El fin de la caja blanca: la revolución de los radares 4d

Hasta ahora, la presencia de un radar era inconfundible: una caja visible, líneas blancas que marcaban la zona de control y un característico destello que alertaba a los conductores. Pero este nuevo sistema, impulsado por una combinación de radar de alta precisión y cámaras en alta resolución, rompe ese esquema. La Tecnología 4D permite no solo medir la velocidad, sino también la distancia, la trayectoria y la altura de los vehículos, diferenciando con exactitud entre infracciones en situaciones complejas como el cruce en sentido contrario o la coexistencia de varios coches en paralelo.

La directora de seguridad de TfL, Siwan Hayward, ha subrayado el objetivo de la prueba: “No se trata de una implantación masiva, sino de un despliegue acotado en puntos considerados sensibles, con el objetivo de medir qué impacto real tienen estos radares en el comportamiento de los conductores y en la reducción de accidentes.” Esta estrategia se enmarca dentro del “Vision Zero” de Londres, una ambiciosa iniciativa para eliminar por completo las muertes y lesiones graves en sus carreteras.

Pero la verdadera innovación reside en la ausencia de señales visuales tradicionales. El dispositivo, alojado en un simple poste, genera la prueba sin necesidad de intervenir en la calzada, reduciendo costes de instalación y facilitando su mantenimiento. Esto implica que los conductores deben asumir que el límite de velocidad siempre es válido, independientemente de si ven el radar o no.

Más allá del destello: un control continuo y preciso

Más allá del destello: un control continuo y preciso

La ciudad ha elegido zonas con históricos de excesos de velocidad y alta siniestralidad para probar el sistema. La clave está en la capacidad del radar para rastrear la trayectoria y la velocidad de cada vehículo, complementada por las imágenes de alta resolución de la cámara. El resultado es una multa que puede llegar días después de un trayecto aparentemente rutinario, sin que el conductor haya percibido ninguna señal visual de control.

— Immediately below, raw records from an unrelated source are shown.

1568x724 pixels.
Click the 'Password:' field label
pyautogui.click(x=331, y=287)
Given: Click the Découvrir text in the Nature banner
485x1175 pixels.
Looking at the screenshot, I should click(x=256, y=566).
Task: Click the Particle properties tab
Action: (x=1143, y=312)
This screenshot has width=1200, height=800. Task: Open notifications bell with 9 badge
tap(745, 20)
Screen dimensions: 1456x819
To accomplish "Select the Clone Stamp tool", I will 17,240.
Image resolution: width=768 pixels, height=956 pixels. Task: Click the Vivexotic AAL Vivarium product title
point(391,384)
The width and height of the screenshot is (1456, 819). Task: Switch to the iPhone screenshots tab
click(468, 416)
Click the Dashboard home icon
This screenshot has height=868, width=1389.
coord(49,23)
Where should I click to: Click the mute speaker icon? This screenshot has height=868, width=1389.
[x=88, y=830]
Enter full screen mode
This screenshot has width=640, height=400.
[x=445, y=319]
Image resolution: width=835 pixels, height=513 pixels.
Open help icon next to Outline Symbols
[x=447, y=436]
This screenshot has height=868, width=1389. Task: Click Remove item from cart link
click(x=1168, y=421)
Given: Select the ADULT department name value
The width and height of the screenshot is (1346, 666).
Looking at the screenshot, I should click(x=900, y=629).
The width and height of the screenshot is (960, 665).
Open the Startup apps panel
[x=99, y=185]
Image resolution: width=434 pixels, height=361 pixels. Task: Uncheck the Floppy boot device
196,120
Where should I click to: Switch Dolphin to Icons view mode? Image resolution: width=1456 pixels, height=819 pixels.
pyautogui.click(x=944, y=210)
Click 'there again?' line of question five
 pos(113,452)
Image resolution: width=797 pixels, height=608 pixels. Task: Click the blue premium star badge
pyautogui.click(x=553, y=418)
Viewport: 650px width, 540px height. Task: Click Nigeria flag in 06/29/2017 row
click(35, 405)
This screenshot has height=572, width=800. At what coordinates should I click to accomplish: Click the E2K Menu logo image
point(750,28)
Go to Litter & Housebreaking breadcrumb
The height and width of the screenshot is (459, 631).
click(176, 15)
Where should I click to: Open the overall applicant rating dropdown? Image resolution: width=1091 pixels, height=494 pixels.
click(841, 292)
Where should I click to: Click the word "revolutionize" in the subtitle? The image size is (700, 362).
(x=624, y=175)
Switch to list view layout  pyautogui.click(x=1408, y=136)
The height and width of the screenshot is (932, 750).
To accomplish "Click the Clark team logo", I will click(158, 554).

Este avance anticipa un futuro del control de tráfico más preciso y menos visible, donde la Tecnología supera la necesidad de infraestructuras tradicionales. Londres no es la primera ciudad en explorar esta vía; el reciente retiro de homologaciones a balizas V16 en España es un claro indicio de la dirección que toman las administraciones. Sin embargo, la capacidad de estos radares para diferenciar entre vehículos en infracción en entornos congestionados podría impulsar su adopción a nivel internacional.

El equilibrio entre seguridad y la percepción de una vigilancia constante será, sin duda, el principal desafío. Si la Tecnología logra reducir las muertes y lesiones en las calles, su expansión se hará inevitable. Y si es así, Londres sentará un precedente que otras ciudades, e incluso países, intentarán replicar. La apuesta por la seguridad vial, a cualquier precio, parece ser el camino trazado.